Working in Dr. Jon Bakker’s Terrestrial Restoration Ecology Lab, I was able to assist one of his doctoral students, Natalie Schmidt, in her study of Castilleja levisecta, or golden paintbrush, a native of the prairies of Washington, Oregon, and British Columbia. We applied heavy isotopes of Nitrogen and Carbon to the host plants, and tracked their movement into the paintbrush. I presented some preliminary findings at the 2015 UW Undergraduate Research Symposium. The abstract I submitted to the symposium and the slides I presented are below.

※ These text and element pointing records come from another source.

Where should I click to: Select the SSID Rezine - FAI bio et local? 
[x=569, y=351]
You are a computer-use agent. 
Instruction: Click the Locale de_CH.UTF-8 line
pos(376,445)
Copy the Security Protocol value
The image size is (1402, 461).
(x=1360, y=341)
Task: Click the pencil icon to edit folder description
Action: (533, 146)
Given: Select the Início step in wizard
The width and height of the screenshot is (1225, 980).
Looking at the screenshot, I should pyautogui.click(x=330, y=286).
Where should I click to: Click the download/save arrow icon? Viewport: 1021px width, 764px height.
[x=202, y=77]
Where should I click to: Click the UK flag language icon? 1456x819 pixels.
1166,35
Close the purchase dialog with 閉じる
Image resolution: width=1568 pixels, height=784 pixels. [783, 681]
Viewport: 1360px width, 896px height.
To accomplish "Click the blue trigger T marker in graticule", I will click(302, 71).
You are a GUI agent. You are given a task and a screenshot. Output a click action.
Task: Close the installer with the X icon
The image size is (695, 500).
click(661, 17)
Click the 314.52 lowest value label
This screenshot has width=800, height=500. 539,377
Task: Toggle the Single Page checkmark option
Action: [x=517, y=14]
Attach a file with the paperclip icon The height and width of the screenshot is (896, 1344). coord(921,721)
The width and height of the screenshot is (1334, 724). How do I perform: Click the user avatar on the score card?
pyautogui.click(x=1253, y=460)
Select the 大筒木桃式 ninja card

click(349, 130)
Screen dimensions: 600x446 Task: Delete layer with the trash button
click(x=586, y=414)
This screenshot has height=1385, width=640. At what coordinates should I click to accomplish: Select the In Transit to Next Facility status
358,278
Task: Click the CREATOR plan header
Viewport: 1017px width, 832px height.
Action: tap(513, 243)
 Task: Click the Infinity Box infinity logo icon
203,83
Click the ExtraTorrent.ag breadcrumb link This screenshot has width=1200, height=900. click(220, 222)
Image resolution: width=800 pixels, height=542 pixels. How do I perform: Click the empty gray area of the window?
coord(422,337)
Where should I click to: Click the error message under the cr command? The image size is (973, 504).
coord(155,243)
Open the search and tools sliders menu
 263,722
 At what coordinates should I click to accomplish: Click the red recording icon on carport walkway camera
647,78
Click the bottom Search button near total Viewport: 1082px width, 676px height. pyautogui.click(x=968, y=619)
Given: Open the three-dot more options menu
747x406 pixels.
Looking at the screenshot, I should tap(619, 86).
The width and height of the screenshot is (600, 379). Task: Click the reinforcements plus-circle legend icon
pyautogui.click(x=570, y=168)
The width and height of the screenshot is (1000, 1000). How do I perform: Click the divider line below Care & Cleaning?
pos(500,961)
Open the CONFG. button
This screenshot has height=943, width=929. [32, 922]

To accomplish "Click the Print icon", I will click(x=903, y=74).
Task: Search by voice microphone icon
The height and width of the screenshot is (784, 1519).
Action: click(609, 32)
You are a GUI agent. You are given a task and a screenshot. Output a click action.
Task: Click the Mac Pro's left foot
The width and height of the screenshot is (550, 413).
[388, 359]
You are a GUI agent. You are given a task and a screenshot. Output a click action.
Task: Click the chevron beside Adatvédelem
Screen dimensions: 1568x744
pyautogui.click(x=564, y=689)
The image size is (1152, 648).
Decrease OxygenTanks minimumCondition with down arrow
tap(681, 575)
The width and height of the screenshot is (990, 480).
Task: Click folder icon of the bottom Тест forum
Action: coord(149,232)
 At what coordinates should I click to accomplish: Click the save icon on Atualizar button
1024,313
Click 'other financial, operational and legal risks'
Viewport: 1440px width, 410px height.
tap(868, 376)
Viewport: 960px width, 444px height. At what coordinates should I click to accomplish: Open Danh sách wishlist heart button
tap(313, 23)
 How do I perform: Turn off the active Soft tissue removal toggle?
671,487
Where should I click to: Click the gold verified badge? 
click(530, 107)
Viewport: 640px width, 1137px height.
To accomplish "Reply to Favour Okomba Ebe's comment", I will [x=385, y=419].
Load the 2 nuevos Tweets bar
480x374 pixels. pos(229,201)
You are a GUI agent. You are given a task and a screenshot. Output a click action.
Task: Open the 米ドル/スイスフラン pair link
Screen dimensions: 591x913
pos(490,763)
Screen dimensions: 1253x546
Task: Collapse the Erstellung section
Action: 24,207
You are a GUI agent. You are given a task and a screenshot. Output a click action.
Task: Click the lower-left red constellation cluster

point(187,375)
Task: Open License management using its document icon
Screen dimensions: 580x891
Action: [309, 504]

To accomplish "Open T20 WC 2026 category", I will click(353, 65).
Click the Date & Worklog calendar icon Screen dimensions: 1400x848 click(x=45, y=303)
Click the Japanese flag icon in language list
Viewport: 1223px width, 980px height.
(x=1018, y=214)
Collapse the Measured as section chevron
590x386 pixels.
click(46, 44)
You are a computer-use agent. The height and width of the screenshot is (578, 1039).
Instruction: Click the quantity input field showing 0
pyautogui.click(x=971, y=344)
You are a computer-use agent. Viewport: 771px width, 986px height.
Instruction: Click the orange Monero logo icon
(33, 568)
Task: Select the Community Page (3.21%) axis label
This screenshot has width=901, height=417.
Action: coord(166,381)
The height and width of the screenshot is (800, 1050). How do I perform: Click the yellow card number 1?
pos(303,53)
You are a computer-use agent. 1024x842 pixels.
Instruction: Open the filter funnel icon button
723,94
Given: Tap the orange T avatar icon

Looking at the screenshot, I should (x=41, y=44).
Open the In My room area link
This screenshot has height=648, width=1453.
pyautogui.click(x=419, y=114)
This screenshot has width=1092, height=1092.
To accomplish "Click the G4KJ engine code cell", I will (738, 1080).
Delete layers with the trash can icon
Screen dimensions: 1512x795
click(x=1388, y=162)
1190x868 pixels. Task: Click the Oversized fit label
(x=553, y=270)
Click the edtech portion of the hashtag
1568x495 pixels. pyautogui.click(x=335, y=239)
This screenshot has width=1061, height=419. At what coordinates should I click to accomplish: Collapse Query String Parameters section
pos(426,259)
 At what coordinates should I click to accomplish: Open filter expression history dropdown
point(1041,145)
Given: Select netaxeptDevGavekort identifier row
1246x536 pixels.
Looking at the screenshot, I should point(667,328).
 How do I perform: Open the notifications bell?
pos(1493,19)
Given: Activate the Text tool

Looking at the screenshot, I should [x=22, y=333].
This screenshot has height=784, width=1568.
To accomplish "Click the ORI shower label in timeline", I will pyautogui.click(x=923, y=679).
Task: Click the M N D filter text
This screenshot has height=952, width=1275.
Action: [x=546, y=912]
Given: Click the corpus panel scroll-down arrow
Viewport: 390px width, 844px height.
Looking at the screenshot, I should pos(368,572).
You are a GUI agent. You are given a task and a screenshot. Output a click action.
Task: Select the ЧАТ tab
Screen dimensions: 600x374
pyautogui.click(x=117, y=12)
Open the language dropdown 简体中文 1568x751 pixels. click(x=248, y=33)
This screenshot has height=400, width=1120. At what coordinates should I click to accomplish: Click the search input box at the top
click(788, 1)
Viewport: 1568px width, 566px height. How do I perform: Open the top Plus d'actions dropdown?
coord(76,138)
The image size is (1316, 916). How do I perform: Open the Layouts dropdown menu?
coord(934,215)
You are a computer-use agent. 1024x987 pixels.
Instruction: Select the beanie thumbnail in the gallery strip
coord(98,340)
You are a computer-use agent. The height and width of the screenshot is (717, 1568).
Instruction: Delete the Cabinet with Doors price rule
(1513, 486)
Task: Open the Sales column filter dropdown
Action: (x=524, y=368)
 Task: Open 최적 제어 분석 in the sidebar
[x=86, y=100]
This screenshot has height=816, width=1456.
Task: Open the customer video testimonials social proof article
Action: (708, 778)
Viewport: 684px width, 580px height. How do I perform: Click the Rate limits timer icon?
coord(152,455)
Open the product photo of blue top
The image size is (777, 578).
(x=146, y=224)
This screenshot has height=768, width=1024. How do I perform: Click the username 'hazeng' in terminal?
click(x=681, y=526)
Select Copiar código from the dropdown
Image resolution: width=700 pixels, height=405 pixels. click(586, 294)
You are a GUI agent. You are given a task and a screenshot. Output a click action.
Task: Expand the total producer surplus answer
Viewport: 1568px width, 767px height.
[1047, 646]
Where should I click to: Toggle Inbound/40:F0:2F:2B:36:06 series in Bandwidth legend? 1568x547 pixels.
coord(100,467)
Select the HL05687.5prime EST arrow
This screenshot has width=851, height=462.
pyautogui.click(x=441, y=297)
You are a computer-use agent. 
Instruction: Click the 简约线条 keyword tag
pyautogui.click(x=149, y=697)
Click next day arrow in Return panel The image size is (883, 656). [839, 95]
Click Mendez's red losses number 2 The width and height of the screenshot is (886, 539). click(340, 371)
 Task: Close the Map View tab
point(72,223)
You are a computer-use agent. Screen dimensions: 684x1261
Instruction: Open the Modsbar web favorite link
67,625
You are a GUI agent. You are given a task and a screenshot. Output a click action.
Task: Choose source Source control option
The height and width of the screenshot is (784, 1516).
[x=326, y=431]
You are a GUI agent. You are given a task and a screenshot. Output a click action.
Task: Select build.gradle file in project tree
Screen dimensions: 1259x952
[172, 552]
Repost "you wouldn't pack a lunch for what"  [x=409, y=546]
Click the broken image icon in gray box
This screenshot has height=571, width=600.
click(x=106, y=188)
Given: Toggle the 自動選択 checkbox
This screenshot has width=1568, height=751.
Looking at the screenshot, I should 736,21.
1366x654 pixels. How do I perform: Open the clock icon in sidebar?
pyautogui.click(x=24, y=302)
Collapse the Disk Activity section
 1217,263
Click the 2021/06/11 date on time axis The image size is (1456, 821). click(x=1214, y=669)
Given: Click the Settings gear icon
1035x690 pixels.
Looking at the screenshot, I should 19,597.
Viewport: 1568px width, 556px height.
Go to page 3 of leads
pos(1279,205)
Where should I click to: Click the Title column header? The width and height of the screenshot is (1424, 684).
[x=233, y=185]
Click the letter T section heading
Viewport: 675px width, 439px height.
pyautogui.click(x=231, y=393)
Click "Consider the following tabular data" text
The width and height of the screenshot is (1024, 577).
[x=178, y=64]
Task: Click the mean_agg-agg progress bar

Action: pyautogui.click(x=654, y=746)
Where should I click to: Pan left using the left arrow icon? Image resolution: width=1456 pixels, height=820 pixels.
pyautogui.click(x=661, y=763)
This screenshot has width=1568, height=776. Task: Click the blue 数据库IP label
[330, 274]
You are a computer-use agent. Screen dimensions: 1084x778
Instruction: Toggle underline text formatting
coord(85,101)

Castilleja levisecta (CALE) is a threatened, hemiparasitic angiosperm, endemic to Pacific Northwest prairie ecosystems. Like other parasitic plants, CALE forms haustoria: root structures that connect the xylems of the two plants together. CALE then uses this connection to steal nutrients from the host plant to assist its own growth, without killing the host. While it is known that CALE will form haustorial connections with a number of host species, the quantities and timing of specific nutrients taken from the host plants remains a mystery. How old does CALE have to be before optimum nutrient uptake occurs? How does the chemical profile of the host plant change CALE’s growth rate and chemical profile, and are there tertiary effects on pollinators and herbivores that use CALE as their food source or habitat? We cannot begin to answer these questions until we know the basics of nutrient transfer from host to CALE. In this pilot study, we have labeled host plants with heavy isotopes of nitrogen and carbon, to track the length of time it takes CALE to acquire those nutrients via the haustoria, and the amount of each nutrient acquired from the host. We planted over 70 pairs of CALE and Eriophyllum lanatum (ERLA), one of CALE’s known host species. The roots of each seedling were planted across each other, to encourage haustorial connections to form. After several weeks of growth in pairs, heavy isotopes were applied to ERLA with the expectation that they would be taken up by CALE. Both plants were later dried and ground up for analysis of heavy isotope content. Analysis of these data will give us a better understanding of the timing and quantity of host nutrient uptake by CALE. This information will be used to inform efforts to restore and conserve populations of this threatened species.

This was a mock research proposal created for a class in Landscape Ecology. I’m not a big fan of the monorail, and thought it might be neat to study replacing it with an elevated green space like High Line Park in New York. We’d just learned about the modeling program HexSim, so I proposed using it to model pollinator behavior in the Pollinator Pathway on Capital Hill, then applying those models to a greenified monorail, aka Greenrail. Below are my presentation slides, followed by the proposal paper.

For an introductory class in soils science, I collected and analyzed soil samples from my own backyard as well as my grandmother’s house in Kirkland, and my parents’ house in Bothell. I compared soil color, texture, and horizons, measured pH, calculated bulk density, and used a muffle furnace to extract moisture and estimate organic material.